The Fund has been established not as a grants scheme but as a partnership programme. The aim is to develop joint venture projects and community action that will help the community to respond with imagination and flexibility to the challenges facing Western Australia and take advantage of emerging opportunities.
To date, the Fund has supported a range of projects, including Aboriginal child health research, on-the-ground environment programmes and a number of youth, leadership and educational initiatives. But one project more visible to the public is in the Goldfields' outback city of Kalgoorlie, the fourth wealthiest mining precinct in the world - where Paddy Hannan hit it rich in 1893.

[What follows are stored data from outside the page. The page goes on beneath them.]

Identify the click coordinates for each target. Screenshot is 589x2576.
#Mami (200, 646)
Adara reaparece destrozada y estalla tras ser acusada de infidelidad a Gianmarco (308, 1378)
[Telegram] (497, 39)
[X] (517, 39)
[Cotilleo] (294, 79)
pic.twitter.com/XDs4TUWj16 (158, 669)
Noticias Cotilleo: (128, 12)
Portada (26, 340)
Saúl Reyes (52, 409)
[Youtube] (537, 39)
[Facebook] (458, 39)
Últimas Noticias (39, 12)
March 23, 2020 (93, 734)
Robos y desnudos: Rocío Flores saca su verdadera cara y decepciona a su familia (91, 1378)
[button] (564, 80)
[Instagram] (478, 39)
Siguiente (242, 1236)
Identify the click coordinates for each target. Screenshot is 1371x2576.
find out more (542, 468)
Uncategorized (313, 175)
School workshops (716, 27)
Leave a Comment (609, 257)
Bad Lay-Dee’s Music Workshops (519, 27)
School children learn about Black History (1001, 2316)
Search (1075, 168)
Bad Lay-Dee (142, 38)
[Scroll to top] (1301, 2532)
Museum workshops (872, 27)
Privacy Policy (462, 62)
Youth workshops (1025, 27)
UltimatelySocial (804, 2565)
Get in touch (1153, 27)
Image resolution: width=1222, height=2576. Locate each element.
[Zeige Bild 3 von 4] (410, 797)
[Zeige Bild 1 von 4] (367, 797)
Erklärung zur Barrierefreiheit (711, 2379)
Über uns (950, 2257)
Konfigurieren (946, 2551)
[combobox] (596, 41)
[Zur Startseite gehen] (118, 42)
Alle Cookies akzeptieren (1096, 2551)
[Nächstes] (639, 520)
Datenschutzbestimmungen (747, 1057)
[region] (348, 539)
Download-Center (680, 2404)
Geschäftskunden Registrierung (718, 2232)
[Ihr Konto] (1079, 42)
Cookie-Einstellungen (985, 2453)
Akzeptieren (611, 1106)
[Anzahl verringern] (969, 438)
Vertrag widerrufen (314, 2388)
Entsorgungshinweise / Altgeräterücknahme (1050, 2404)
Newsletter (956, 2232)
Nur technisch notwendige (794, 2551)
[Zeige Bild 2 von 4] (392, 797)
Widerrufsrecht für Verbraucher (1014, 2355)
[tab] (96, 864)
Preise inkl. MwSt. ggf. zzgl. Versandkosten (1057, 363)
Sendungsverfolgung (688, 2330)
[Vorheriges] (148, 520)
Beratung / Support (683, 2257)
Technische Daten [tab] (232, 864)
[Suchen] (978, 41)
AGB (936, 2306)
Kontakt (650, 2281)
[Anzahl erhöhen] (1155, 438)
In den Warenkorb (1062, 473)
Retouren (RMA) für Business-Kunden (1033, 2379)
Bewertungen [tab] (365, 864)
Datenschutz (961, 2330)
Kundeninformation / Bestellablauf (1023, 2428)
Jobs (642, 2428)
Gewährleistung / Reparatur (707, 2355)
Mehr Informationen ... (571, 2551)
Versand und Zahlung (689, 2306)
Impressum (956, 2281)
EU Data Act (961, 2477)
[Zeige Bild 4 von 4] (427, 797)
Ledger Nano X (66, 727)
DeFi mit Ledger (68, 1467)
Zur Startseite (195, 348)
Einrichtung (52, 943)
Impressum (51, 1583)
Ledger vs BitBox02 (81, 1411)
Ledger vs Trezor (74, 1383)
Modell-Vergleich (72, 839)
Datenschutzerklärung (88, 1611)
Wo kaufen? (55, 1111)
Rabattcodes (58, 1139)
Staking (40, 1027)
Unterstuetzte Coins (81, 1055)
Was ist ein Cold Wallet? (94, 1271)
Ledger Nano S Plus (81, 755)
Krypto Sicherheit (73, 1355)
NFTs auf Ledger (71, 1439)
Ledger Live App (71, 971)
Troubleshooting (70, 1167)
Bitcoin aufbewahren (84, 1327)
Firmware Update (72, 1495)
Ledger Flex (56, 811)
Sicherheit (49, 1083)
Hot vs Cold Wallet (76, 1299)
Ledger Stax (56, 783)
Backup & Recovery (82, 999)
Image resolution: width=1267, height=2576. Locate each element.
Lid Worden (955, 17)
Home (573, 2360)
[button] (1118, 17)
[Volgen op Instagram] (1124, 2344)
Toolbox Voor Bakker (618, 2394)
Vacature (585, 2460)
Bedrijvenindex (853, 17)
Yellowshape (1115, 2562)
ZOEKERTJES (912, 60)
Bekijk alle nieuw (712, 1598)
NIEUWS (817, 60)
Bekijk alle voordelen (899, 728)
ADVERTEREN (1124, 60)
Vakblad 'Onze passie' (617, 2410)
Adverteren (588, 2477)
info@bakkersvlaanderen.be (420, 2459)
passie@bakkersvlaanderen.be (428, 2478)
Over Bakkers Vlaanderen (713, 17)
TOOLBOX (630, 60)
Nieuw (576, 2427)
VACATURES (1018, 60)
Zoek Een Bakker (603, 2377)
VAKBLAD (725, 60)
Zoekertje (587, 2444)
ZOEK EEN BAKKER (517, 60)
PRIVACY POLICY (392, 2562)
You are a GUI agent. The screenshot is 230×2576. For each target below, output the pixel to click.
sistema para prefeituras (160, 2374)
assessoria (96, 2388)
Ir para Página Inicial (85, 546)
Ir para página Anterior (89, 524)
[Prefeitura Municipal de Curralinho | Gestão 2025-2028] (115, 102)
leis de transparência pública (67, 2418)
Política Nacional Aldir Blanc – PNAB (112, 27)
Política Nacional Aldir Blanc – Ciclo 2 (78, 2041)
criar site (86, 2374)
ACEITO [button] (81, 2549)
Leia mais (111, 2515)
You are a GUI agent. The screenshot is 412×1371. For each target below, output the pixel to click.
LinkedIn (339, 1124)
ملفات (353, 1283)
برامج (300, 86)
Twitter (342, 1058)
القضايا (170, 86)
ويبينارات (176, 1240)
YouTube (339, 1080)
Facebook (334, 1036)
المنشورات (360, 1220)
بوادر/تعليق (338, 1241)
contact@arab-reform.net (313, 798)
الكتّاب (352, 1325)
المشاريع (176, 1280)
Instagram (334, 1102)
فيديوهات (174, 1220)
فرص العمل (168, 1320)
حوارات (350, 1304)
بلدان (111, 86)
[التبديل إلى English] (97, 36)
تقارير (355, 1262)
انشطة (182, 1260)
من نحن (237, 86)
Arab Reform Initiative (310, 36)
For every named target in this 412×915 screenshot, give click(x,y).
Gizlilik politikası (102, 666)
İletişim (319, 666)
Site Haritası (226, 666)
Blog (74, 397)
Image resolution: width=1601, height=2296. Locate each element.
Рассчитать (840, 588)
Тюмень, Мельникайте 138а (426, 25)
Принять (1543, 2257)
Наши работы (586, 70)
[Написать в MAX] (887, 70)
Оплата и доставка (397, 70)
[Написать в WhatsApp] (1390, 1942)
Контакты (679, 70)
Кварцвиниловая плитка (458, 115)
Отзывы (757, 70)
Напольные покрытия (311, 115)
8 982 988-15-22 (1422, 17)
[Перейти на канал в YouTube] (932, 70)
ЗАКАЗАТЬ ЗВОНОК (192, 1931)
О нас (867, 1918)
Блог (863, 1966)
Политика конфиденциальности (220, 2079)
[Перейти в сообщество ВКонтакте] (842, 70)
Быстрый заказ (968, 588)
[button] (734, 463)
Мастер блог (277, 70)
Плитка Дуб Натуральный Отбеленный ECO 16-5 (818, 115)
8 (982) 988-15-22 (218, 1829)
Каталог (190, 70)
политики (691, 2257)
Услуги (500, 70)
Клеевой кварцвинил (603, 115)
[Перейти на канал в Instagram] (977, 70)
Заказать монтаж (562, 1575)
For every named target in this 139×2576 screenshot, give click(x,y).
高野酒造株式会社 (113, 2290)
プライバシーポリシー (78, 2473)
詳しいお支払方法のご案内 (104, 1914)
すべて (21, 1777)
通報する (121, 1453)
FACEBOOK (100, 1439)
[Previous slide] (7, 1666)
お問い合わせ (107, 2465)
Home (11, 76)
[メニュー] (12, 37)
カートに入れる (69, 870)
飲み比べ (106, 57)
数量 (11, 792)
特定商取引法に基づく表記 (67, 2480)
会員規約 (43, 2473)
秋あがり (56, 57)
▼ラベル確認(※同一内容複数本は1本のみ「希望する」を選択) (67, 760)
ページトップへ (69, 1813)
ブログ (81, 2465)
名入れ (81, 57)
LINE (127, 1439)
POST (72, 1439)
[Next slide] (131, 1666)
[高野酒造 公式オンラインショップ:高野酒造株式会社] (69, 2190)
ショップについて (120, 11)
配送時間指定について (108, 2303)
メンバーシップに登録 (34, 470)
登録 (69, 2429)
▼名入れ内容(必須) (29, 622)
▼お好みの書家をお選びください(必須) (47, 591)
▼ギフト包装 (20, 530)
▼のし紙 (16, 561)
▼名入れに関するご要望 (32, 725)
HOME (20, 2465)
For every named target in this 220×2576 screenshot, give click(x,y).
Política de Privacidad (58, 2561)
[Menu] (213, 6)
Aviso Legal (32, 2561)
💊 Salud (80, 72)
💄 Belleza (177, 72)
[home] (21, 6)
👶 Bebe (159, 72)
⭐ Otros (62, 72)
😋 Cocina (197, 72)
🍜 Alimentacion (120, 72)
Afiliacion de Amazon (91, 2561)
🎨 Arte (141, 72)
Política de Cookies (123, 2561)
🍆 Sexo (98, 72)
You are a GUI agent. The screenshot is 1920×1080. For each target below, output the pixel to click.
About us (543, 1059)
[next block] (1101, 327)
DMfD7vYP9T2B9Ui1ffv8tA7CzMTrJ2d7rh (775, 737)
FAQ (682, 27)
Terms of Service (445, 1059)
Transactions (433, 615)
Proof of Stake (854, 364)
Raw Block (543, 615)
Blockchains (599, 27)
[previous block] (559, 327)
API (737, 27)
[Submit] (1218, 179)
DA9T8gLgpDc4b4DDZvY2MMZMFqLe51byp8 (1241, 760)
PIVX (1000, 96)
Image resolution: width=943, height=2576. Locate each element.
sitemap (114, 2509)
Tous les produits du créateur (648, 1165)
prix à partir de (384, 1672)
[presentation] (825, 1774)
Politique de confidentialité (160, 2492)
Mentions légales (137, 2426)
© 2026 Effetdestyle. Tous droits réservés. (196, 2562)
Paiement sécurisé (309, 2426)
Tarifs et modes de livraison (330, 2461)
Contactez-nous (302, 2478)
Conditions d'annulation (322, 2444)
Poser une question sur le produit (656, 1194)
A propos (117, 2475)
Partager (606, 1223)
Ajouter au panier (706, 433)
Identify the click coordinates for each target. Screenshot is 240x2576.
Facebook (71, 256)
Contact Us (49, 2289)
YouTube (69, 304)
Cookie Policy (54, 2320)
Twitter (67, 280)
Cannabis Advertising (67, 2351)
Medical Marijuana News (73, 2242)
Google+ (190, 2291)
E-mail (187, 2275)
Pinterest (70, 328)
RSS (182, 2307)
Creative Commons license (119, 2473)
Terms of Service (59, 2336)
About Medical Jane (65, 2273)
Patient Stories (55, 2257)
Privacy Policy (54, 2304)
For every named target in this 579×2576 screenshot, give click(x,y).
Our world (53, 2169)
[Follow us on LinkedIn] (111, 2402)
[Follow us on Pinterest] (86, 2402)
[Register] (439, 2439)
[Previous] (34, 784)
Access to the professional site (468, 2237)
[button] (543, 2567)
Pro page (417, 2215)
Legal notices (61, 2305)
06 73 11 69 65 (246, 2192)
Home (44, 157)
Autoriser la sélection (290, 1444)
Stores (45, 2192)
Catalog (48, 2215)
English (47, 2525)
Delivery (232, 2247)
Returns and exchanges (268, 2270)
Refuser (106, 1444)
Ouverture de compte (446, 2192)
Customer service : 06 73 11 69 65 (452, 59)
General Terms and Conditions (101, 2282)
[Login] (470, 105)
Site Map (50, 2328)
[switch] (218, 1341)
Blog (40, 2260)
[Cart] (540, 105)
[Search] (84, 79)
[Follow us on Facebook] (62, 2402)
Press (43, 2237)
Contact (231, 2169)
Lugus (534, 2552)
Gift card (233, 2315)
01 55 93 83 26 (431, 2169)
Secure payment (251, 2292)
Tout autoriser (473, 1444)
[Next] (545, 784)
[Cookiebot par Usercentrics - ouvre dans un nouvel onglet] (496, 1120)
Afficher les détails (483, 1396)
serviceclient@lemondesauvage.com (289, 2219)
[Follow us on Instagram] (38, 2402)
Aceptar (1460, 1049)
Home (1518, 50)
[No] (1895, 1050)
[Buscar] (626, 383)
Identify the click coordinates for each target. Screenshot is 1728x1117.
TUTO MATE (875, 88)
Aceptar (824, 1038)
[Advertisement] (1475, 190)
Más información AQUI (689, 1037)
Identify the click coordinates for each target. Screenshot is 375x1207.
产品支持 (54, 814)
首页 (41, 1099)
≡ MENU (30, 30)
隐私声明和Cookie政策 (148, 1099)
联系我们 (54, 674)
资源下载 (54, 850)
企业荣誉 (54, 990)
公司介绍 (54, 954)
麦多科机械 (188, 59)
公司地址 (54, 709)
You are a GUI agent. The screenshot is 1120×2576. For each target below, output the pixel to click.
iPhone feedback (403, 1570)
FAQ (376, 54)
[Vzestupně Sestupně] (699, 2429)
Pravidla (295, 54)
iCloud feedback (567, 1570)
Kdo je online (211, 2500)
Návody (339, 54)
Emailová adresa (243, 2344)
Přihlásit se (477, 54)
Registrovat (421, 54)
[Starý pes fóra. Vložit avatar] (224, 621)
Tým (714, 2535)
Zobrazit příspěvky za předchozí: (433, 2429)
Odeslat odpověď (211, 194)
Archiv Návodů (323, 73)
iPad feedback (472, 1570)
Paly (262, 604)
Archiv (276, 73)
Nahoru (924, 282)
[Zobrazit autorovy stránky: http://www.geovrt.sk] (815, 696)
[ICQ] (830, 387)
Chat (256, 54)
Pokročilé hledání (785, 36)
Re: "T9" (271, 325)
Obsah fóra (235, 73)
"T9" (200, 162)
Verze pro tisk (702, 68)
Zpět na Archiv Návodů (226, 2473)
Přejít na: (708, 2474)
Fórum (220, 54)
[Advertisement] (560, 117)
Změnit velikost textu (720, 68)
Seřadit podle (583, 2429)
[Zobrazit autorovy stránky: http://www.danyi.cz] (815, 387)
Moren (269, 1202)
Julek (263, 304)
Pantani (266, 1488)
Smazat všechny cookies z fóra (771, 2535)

In 1995 a need was recognized by Australian mining groups for a visible icon to mark the importance of prospecting and mining in Australia's past, present, and particularly its future. From that concept it developed into a national project, culminating in the Australian Prospectors and Miners Hall of Fame, on the north east outskirts of Kalgoorlie.
Located on a seven hectare site, The Mining Hall Of Fame (as it is more commonly known) opened in October 2001. Covering all aspects of Australia's mining nationally, including petroleum and gas, and associated environmental issues, it incorporates the old Hannan's North mine, already a tourist gold mine, just north of the famous "Golden Mile".
Hannan's North mine originally opened in 1893 and had closed in 1952 when gold ore there was exhausted. It was reopened, as a tourist mine, in 1990. Kalgoorlie Consolidated Gold Mines, who own the Super Pit open cut gold mine nearby, donated the land at Hannan's North so that a new tourist mine could be opened.